# Your objective
Put each line of the data below into a Markdown table with a Row column for its number and a Line column for its text, leaving out any blank lines.

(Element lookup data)
◇ ◇ ◇ ◇

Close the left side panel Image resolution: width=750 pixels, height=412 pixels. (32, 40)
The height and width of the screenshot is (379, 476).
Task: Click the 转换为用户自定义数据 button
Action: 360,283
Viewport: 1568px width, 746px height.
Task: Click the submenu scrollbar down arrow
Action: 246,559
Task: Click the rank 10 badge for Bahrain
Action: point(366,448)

◇ ◇ ◇ ◇

# In response
| Row | Line |
|---|---|
| 1 | Close the left side panel Image resolution: width=750 pixels, height=412 pixels. (32, 40) |
| 2 | The height and width of the screenshot is (379, 476). |
| 3 | Task: Click the 转换为用户自定义数据 button |
| 4 | Action: 360,283 |
| 5 | Viewport: 1568px width, 746px height. |
| 6 | Task: Click the submenu scrollbar down arrow |
| 7 | Action: 246,559 |
| 8 | Task: Click the rank 10 badge for Bahrain |
| 9 | Action: point(366,448) |